• [TASK TO CARRY OUT]:
Rewrite the lines below as a JSON list of strings, one string per line, leaving out blank lines.

**** WORKING DATA

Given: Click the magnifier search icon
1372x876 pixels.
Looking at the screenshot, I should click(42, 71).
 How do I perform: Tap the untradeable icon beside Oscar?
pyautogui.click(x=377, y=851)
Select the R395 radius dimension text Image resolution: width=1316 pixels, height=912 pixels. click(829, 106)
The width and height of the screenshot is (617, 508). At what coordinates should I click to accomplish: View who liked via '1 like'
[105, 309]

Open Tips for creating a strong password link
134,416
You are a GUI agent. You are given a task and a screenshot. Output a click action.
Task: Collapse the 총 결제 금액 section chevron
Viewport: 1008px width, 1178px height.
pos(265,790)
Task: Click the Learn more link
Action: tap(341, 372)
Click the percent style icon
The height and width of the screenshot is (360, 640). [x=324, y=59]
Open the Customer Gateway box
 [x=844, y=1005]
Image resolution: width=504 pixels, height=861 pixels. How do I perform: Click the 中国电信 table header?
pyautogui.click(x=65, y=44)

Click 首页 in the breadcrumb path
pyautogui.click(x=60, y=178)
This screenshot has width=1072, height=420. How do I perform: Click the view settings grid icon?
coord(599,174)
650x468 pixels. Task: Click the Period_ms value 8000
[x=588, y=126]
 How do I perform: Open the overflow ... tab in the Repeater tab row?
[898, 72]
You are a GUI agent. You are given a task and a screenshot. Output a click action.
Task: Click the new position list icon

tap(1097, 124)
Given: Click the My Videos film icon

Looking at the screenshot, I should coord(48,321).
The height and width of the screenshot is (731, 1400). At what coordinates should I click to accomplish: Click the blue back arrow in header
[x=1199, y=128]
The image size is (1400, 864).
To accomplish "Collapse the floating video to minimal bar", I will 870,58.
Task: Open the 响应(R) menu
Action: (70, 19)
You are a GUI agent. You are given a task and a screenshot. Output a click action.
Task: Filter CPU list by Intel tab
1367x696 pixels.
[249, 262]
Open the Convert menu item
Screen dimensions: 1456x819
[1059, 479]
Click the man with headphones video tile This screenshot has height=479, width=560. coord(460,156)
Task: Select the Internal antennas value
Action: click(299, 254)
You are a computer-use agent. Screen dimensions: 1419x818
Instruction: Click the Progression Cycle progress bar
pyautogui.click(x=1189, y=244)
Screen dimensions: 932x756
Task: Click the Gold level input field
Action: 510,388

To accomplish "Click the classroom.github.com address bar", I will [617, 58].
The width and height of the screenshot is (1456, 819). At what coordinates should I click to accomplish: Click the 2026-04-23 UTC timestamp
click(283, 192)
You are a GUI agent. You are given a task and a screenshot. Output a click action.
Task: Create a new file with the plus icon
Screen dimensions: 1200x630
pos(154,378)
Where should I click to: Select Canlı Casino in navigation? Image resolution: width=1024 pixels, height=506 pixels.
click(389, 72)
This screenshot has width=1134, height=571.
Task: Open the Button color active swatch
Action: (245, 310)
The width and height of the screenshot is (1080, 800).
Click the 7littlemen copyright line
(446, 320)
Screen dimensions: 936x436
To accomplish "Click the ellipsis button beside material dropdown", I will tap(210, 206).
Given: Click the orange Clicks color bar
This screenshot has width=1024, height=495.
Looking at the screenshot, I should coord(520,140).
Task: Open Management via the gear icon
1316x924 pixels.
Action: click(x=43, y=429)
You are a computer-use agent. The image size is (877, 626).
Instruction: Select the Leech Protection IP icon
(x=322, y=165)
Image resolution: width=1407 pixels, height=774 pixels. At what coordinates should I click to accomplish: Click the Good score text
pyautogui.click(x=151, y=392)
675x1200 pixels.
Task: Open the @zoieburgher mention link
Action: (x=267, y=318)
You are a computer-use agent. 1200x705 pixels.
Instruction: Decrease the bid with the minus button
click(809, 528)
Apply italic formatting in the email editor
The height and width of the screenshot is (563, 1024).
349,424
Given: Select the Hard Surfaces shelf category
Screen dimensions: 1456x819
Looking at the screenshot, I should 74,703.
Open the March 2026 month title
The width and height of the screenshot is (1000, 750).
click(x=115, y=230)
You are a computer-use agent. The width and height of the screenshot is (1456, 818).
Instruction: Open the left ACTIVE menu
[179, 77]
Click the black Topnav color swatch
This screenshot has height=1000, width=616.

********

• [ANSWER TO THE EXERCISE]:
[
  "Given: Click the magnifier search icon",
  "1372x876 pixels.",
  "Looking at the screenshot, I should click(42, 71).",
  " How do I perform: Tap the untradeable icon beside Oscar?",
  "pyautogui.click(x=377, y=851)",
  "Select the R395 radius dimension text Image resolution: width=1316 pixels, height=912 pixels. click(829, 106)",
  "The width and height of the screenshot is (617, 508). At what coordinates should I click to accomplish: View who liked via '1 like'",
  "[105, 309]",
  "Open Tips for creating a strong password link",
  "134,416",
  "You are a GUI agent. You are given a task and a screenshot. Output a click action.",
  "Task: Collapse the 총 결제 금액 section chevron",
  "Viewport: 1008px width, 1178px height.",
  "pos(265,790)",
  "Task: Click the Learn more link",
  "Action: tap(341, 372)",
  "Click the percent style icon",
  "The height and width of the screenshot is (360, 640). [x=324, y=59]",
  "Open the Customer Gateway box",
  " [x=844, y=1005]",
  "Image resolution: width=504 pixels, height=861 pixels. How do I perform: Click the 中国电信 table header?",
  "pyautogui.click(x=65, y=44)",
  "Click 首页 in the breadcrumb path",
  "pyautogui.click(x=60, y=178)",
  "This screenshot has width=1072, height=420. How do I perform: Click the view settings grid icon?",
  "coord(599,174)",
  "650x468 pixels. Task: Click the Period_ms value 8000",
  "[x=588, y=126]",
  " How do I perform: Open the overflow ... tab in the Repeater tab row?",
  "[898, 72]",
  "You are a GUI agent. You are given a task and a screenshot. Output a click action.",
  "Task: Click the new position list icon",
  "tap(1097, 124)",
  "Given: Click the My Videos film icon",
  "Looking at the screenshot, I should coord(48,321).",
  "The height and width of the screenshot is (731, 1400). At what coordinates should I click to accomplish: Click the blue back arrow in header",
  "[x=1199, y=128]",
  "The image size is (1400, 864).",
  "To accomplish \"Collapse the floating video to minimal bar\", I will 870,58.",
  "Task: Open the 响应(R) menu",
  "Action: (70, 19)",
  "You are a GUI agent. You are given a task and a screenshot. Output a click action.",
  "Task: Filter CPU list by Intel tab",
  "1367x696 pixels.",
  "[249, 262]",
  "Open the Convert menu item",
  "Screen dimensions: 1456x819",
  "[1059, 479]",
  "Click the man with headphones video tile This screenshot has height=479, width=560. coord(460,156)",
  "Task: Select the Internal antennas value",
  "Action: click(299, 254)",
  "You are a computer-use agent. Screen dimensions: 1419x818",
  "Instruction: Click the Progression Cycle progress bar",
  "pyautogui.click(x=1189, y=244)",
  "Screen dimensions: 932x756",
  "Task: Click the Gold level input field",
  "Action: 510,388",
  "To accomplish \"Click the classroom.github.com address bar\", I will [617, 58].",
  "The width and height of the screenshot is (1456, 819). At what coordinates should I click to accomplish: Click the 2026-04-23 UTC timestamp",
  "click(283, 192)",
  "You are a GUI agent. You are given a task and a screenshot. Output a click action.",
  "Task: Create a new file with the plus icon",
  "Screen dimensions: 1200x630",
  "pos(154,378)",
  "Where should I click to: Select Canlı Casino in navigation? Image resolution: width=1024 pixels, height=506 pixels.",
  "click(389, 72)",
  "This screenshot has width=1134, height=571.",
  "Task: Open the Button color active swatch",
  "Action: (245, 310)",
  "The width and height of the screenshot is (1080, 800).",
  "Click the 7littlemen copyright line",
  "(446, 320)",
  "Screen dimensions: 936x436",
  "To accomplish \"Click the ellipsis button beside material dropdown\", I will tap(210, 206).",
  "Given: Click the orange Clicks color bar",
  "This screenshot has width=1024, height=495.",
  "Looking at the screenshot, I should coord(520,140).",
  "Task: Open Management via the gear icon",
  "1316x924 pixels.",
  "Action: click(x=43, y=429)",
  "You are a computer-use agent. The image size is (877, 626).",
  "Instruction: Select the Leech Protection IP icon",
  "(x=322, y=165)",
  "Image resolution: width=1407 pixels, height=774 pixels. At what coordinates should I click to accomplish: Click the Good score text",
  "pyautogui.click(x=151, y=392)",
  "675x1200 pixels.",
  "Task: Open the @zoieburgher mention link",
  "Action: (x=267, y=318)",
  "You are a computer-use agent. 1200x705 pixels.",
  "Instruction: Decrease the bid with the minus button",
  "click(809, 528)",
  "Apply italic formatting in the email editor",
  "The height and width of the screenshot is (563, 1024).",
  "349,424",
  "Given: Select the Hard Surfaces shelf category",
  "Screen dimensions: 1456x819",
  "Looking at the screenshot, I should 74,703.",
  "Open the March 2026 month title",
  "The width and height of the screenshot is (1000, 750).",
  "click(x=115, y=230)",
  "You are a computer-use agent. The width and height of the screenshot is (1456, 818).",
  "Instruction: Open the left ACTIVE menu",
  "[179, 77]",
  "Click the black Topnav color swatch",
  "This screenshot has height=1000, width=616."
]